Engineering drawings are a great way to communicate design intent for CNC machined parts that require tight tolerances or other special requirements. Many of our customers in robotics, aerospace, automotive, and medical device industries attach drawings to their parts when uploading to the Fictiv platform.

That said, not all engineers receive comprehensive training on how to create great drawings that manufacturers will be able to easily understand, which leads to non-standard formatting and overtolerancing, which can negatively impact lead times, part cost, and clarity around specifications.

The following 9 tips will teach you how to create better technical drawings that clearly communicate your critical requirements and also save you time and money. For step-by-step guidance on how to create an engineering drawing, check out this related article.

Tip #1: Dimension only critical & measurable features

In CNC machining, all dimensions can be derived from the 3D model. Therefore, only critical inspection dimensions and threading information are needed on a 2D drawing. Note that if you only have threaded holes to callout, you can skip the drawing and use Fictiv’s Auto Thread Detection tool.

Engineering drawing for CNC machining

Tip #2: Communicate hole tapping needs with thread size and depth

Thread depth is hard to measure exactly; therefore, the depth call-out is always treated as a minimum.

Engineering drawing for CNC machining

Tip #3: Consolidate call-outs when multiples of the same feature exist in a view

Dimension only one of the features and label the dimension as “#X DIM”, meaning that the feature exists in that view “Number” times. For example, “4X 10-32 TAP” implies that in the view, there are 4 10-32 threaded holes.

Engineering drawing for CNC machining

Tip #4: Communicate assembly intent of critical features

If an entire assembly is being machined, provide an assembly drawing or instruction. Alternatively, if you’ll be installing McMaster off-the-shelf hardware by yourself, provide the part number so the machinist can look it up.

For example:

  • Drill hole for press fit / sliding fit / clearance fit McMaster P/N 97395A452
  • Tap for M3 helicoil insert McMaster P/N 91732A645

Tip #5: When hardware installation is required, provide supplier and part number on the drawing

Just noting “press-fit M4 dowel” doesn’t give a machine shop dowel length or material information.

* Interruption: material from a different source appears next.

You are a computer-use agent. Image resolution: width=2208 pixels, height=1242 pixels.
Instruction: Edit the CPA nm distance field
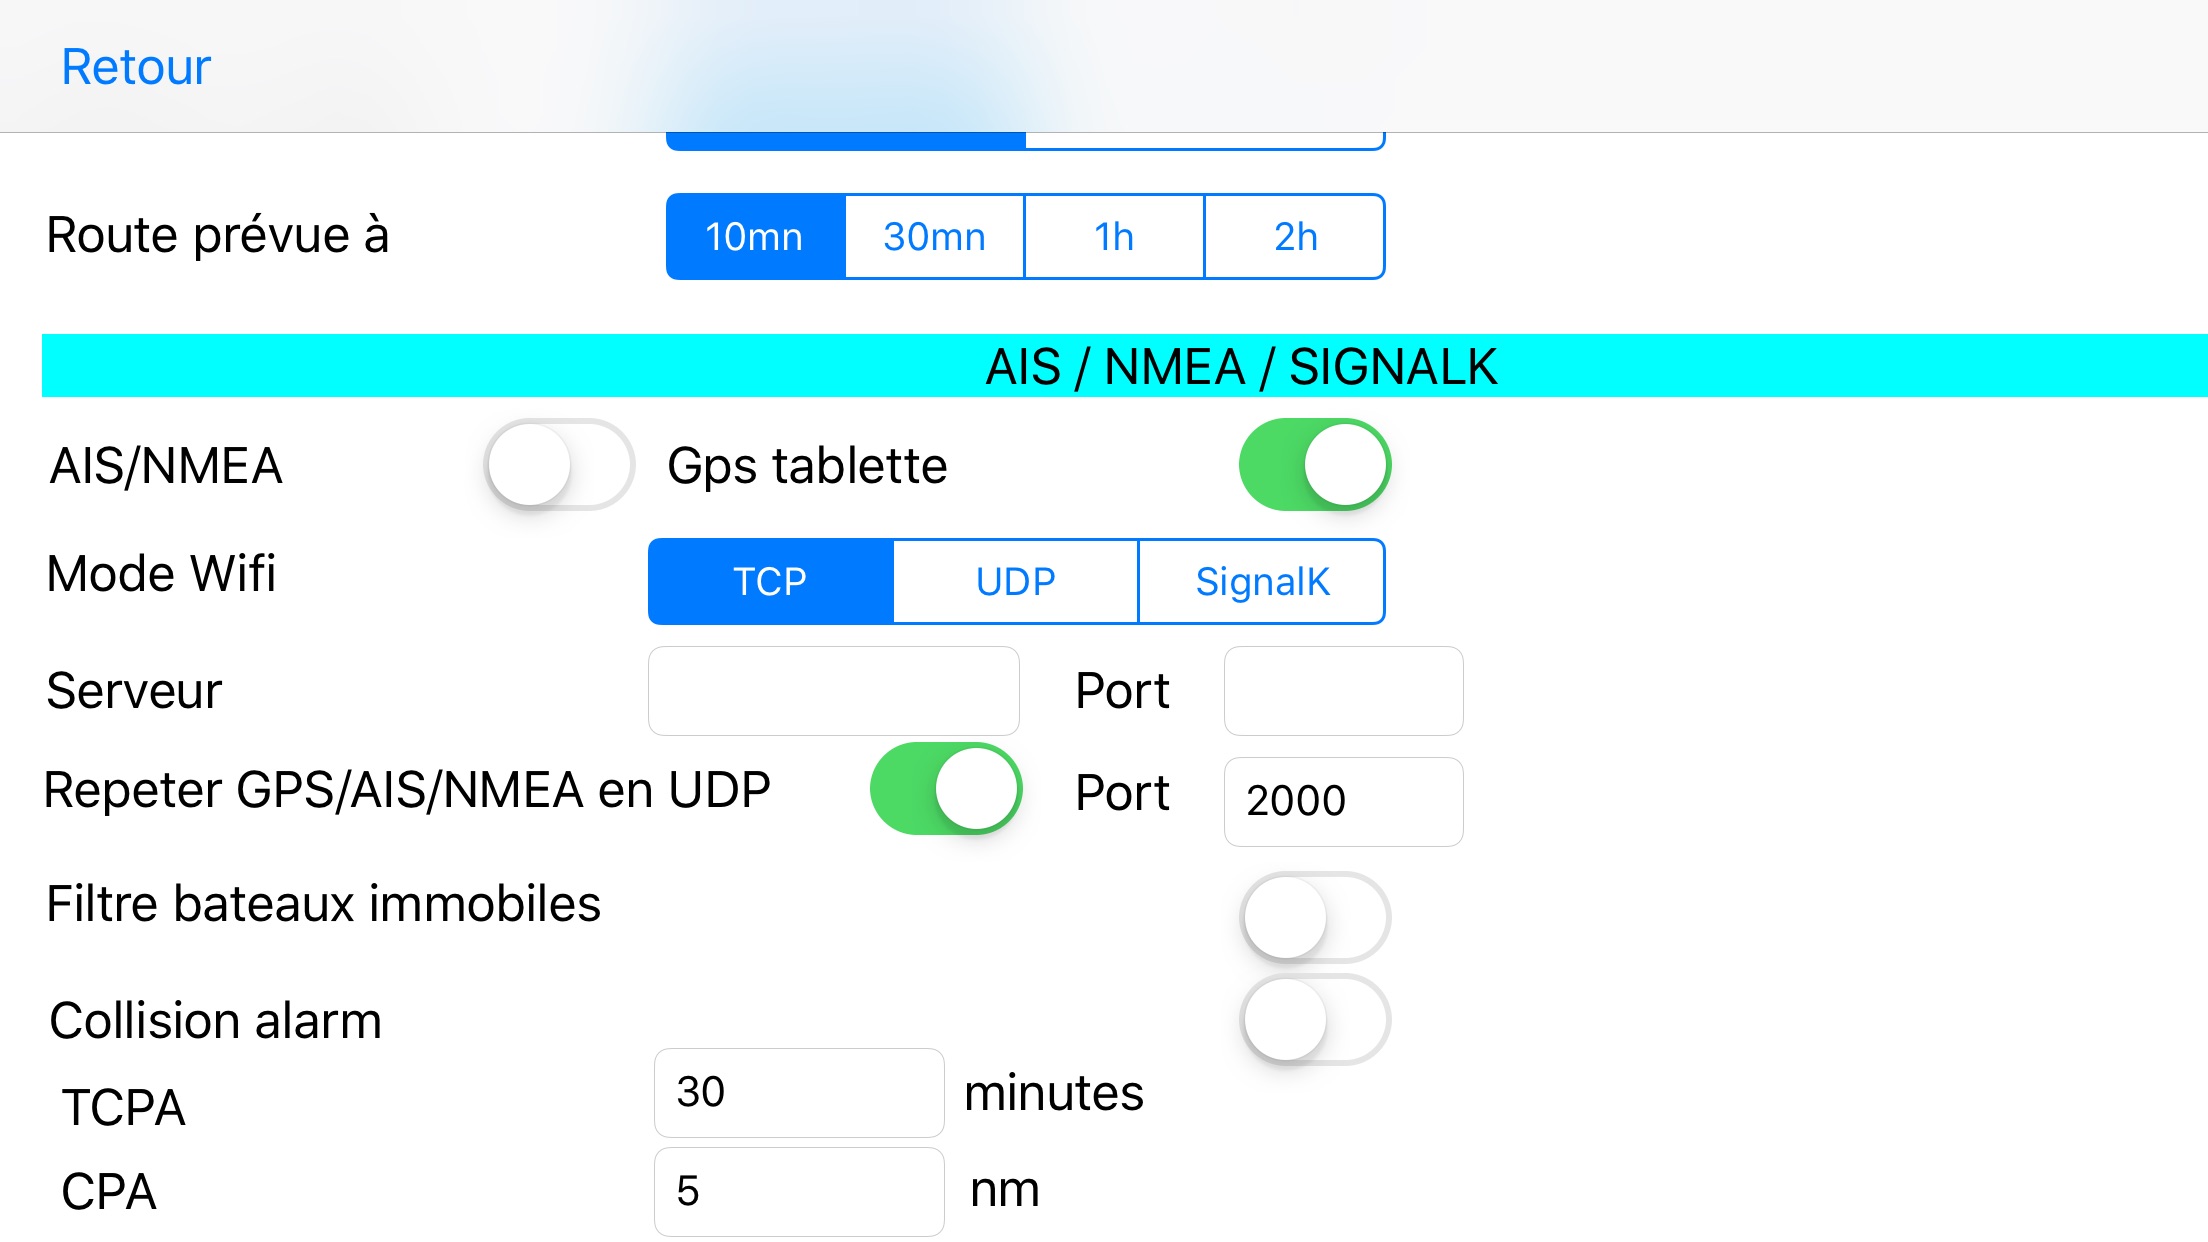click(799, 1192)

Tip #6: Leave optional secondary operation call-outs off the drawing

If secondary operations, such as polishing and anodizing, are optional, not critical, it’s best to request quote and lead time for those add-ons separately, so you know the additional time & cost. In my experience, many people don’t find secondary operations worth the additional lead time and cost until late-stage prototyping.

Similarly, if you are unsure of what material to use or are trying a few different materials, leave material off the drawing so it doesn’t cause confusion in production.

Tip #7: Don’t over-dimension or over-tolerance your designs

Typically, only a few features on a part are critical to its function, so you want the machinist to pay extra attention to these features. When you over-dimension, the critical requirements are lost in the noise, so assign only tolerances to mission-critical features. Over-dimensioning will also drive up cost of the prototype.

Tip #8: Don’t require tolerances that fall below standard hand metrology tools’ accuracy capabilities

For reference, the tools we use for measurements at Fictiv have the following accuracy:

  • Caliper: ±0.025mm [0.001 in]
  • Micrometer: ±0.001mm [0.00005 in], measures outside dimensions and bores under 25.4mm [1 in]
  • Pin gauges: 0.02mm [0.0008 in] increments, measures holes with diameters between 0.5mm and 5mm.
  • Holes between 5mm and 25.4mm will be verified with a telescoping bore gauge and micrometer. Bores larger than 25.4mm will be measured by a caliper.

Tip #9: Don’t automatically expect all GD&T controls to be inspected

At Fictiv, we don’t discourage using GD&T controls to communicate design requirements—we appreciate the system’s efficiency compared to traditional linear dimensioning. However, some GD&T’s controls can’t be easily verified with hand metrology tools, which is the standard in quick-turn prototyping.

We commonly see the following GD&T control symbols on prototype drawings:

  • Flatness
  • Profile of a surface
  • True position applied to centers of holes & bosses

Standard practice is to skip inspection of these call-outs, unless a machine shop is specifically instructed to provide a CMM inspection report (which may add several hundred dollars and extra days of lead time).

Main Takeaways

Over-dimensioning (dimensioning too many non-critical features) and fear-tolerancing (unnecessarily requiring less than +/-0.05mm or +/-0.002in on features) are the leading causes of money hemorrhaging in prototyping.

These tips should save you time during design and money during prototyping. When you get the urge to dimension a feature, ask yourself: is this critical for assembly, and is this requirement measurable? Call out that dimension only if you answer “yes” to both.